Zgodnie z przewidywaniami analityków, piątkowe sesje w Europie rozpoczęły się od spadków. Pogłębiło to negatywne nastroje, które panowały wśród inwesorów po ponad 3-proc. czwartkowym spadku na Nasdaq.

Giełdowi gracze zostali dodatkowo zaskoczeni informacją Ericssona, który nie tylko doniósł o poniesionej w ostatnim kwartale ubiegłego roku stracie operacyjnej, ale co znacznie bardziej niespodziewane, ogłosił zamiar zaprzestania produkcji telefonów. Dało to sygnał do przeceny nie tylko akcji tej spółki (kurs już na starcie spadł o 14 proc.), ale innych przedstawicieli branży telekomunikacyjnej (Nokii, Siemensa, Alcatela i Marconiego).

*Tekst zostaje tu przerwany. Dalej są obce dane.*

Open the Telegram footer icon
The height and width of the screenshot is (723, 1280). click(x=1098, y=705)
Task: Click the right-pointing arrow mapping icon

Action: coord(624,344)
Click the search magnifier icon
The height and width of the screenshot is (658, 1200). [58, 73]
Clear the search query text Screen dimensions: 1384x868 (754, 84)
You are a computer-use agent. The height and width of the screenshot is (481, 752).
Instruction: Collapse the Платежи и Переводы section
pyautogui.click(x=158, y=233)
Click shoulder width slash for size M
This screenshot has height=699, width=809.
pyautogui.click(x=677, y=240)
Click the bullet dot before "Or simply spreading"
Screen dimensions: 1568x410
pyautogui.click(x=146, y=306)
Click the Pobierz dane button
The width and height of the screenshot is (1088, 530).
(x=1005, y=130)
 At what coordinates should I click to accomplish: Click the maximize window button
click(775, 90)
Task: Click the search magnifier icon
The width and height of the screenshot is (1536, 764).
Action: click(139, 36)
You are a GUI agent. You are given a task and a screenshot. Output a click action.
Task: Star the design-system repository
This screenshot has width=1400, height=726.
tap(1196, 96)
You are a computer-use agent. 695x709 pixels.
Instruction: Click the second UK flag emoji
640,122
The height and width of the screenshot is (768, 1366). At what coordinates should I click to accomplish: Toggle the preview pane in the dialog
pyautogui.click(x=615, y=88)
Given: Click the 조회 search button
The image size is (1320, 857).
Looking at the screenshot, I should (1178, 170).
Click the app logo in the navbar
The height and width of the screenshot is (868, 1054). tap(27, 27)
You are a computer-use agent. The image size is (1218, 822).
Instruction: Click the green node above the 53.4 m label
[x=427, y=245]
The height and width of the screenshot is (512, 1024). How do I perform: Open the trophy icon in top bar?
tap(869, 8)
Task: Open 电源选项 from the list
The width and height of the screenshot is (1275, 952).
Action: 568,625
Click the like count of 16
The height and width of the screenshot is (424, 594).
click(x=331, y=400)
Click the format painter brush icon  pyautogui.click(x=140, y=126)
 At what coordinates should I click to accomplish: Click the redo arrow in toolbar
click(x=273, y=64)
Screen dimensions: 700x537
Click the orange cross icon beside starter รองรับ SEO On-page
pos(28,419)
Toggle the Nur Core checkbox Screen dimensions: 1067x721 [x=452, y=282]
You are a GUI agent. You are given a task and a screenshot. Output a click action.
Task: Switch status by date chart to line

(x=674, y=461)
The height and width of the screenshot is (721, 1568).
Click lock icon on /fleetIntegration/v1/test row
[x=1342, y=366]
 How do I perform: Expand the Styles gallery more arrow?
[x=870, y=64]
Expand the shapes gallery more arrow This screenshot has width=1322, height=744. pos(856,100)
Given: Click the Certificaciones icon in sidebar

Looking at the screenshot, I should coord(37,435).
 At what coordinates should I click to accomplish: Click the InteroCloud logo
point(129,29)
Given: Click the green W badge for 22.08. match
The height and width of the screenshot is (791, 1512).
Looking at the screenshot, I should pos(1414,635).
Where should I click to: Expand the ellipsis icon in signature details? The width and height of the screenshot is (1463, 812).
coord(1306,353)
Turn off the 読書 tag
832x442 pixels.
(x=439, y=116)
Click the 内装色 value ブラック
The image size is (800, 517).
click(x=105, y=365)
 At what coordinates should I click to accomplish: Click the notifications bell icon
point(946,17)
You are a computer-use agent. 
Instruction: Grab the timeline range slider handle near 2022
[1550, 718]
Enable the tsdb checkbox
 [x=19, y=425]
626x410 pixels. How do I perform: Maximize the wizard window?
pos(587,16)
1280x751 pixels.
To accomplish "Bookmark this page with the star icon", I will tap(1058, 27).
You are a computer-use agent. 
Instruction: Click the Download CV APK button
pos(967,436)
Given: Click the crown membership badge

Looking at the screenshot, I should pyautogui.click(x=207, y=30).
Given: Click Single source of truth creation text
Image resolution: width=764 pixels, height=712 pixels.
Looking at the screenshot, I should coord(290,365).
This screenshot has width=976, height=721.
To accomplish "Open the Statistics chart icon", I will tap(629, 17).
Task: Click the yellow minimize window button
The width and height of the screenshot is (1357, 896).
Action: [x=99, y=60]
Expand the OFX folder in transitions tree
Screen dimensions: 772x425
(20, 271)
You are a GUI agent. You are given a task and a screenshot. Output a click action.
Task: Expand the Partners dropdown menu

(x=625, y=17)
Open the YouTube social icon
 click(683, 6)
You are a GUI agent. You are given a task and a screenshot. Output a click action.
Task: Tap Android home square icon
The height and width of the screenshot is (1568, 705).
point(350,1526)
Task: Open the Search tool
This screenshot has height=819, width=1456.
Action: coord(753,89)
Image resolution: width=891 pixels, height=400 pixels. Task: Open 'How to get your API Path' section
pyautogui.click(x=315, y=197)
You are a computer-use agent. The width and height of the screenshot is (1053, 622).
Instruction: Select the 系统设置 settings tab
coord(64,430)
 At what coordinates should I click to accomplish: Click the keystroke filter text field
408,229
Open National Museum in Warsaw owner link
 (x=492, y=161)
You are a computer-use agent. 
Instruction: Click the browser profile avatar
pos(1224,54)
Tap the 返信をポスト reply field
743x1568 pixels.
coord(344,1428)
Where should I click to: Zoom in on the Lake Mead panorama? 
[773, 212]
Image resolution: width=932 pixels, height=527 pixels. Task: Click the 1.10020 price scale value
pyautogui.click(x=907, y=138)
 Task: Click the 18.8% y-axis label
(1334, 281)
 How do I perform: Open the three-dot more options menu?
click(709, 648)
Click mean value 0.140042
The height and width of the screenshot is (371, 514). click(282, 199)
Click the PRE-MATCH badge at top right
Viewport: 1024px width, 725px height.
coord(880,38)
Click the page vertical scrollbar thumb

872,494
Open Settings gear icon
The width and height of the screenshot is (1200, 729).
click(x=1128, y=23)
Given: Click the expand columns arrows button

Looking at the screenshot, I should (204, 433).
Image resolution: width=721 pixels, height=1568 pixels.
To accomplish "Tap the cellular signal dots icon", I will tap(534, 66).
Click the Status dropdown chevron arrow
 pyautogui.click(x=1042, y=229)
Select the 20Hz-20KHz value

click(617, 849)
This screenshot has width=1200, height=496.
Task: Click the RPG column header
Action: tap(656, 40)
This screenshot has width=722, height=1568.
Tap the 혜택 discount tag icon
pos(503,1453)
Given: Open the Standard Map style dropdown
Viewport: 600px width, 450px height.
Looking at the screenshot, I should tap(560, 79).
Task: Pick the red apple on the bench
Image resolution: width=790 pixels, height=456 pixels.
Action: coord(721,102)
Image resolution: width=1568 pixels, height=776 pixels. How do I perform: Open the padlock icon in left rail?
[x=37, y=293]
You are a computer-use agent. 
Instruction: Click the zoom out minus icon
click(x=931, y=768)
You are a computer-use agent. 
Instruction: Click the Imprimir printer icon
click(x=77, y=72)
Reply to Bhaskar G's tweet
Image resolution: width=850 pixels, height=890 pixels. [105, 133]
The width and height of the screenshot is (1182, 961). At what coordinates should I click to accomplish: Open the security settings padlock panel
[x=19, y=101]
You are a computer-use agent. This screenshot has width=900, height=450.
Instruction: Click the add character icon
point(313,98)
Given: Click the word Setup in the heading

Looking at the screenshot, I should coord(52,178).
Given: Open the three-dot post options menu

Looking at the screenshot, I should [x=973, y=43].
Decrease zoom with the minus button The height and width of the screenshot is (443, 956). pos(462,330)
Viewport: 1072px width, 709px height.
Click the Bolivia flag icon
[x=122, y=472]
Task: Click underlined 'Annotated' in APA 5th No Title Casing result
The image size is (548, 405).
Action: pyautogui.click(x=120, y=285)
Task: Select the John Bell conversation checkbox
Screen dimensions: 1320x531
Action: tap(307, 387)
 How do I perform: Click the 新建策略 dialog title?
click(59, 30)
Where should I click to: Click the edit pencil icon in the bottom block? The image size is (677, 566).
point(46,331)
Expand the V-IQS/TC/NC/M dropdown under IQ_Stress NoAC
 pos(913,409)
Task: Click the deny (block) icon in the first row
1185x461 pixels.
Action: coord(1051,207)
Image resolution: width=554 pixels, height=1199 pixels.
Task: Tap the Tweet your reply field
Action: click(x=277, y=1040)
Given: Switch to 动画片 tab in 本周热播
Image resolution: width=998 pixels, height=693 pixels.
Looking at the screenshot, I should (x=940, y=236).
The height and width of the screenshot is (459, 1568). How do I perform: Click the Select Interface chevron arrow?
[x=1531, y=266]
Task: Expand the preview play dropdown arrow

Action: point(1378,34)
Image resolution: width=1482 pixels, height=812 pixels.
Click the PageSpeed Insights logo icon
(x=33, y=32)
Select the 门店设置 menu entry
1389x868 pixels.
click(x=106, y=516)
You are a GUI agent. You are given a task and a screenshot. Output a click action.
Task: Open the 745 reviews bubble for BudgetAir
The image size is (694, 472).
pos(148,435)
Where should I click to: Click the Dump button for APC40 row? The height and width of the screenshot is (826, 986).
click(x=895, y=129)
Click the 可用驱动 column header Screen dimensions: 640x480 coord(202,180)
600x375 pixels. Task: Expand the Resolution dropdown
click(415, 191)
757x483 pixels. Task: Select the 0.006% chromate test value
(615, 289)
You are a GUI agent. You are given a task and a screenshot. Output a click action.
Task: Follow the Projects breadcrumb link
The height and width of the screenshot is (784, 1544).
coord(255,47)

Utrzymujący się spadkowy trend skłonił analityków do przypuszczeń, że sesje w USA także rozpoczną się na minusie. Prognozę tę wzmacniała czwartkowa wypowiedź szefa Fed, który stwierdził, że gospodarka USA właściwie przestała się rozwijać, co jednak daje nadzieje na większą skalę oczekiwanej obniżki stóp.

Giełdy w USA spełniły oczekiwania analityków i rozpoczęły piątkowe sesje od przeceny głównych indeksów. Na otwarciu Nasdaq Composite spadł o 1,81 proc. Korekta dotknęła też indeks DJ, który stracił 0,11 proc. Amerykańskie parkiety spadały niemal przez cały dzień. Dopiero przed końcem piątkowej sesji doszło do zmiany trendu. O ile w przypadku Nasdaq przyniosło to jakieś efekty i rynek ten zamknął się na blisko 1-proc. plusie, o tyle nowojorska Wall Street nie zdołała jednak odrobić poniesionych strat. W efekcie, indeks Dow Jones zakończył sesję przeceną sięgającą 0,65 proc.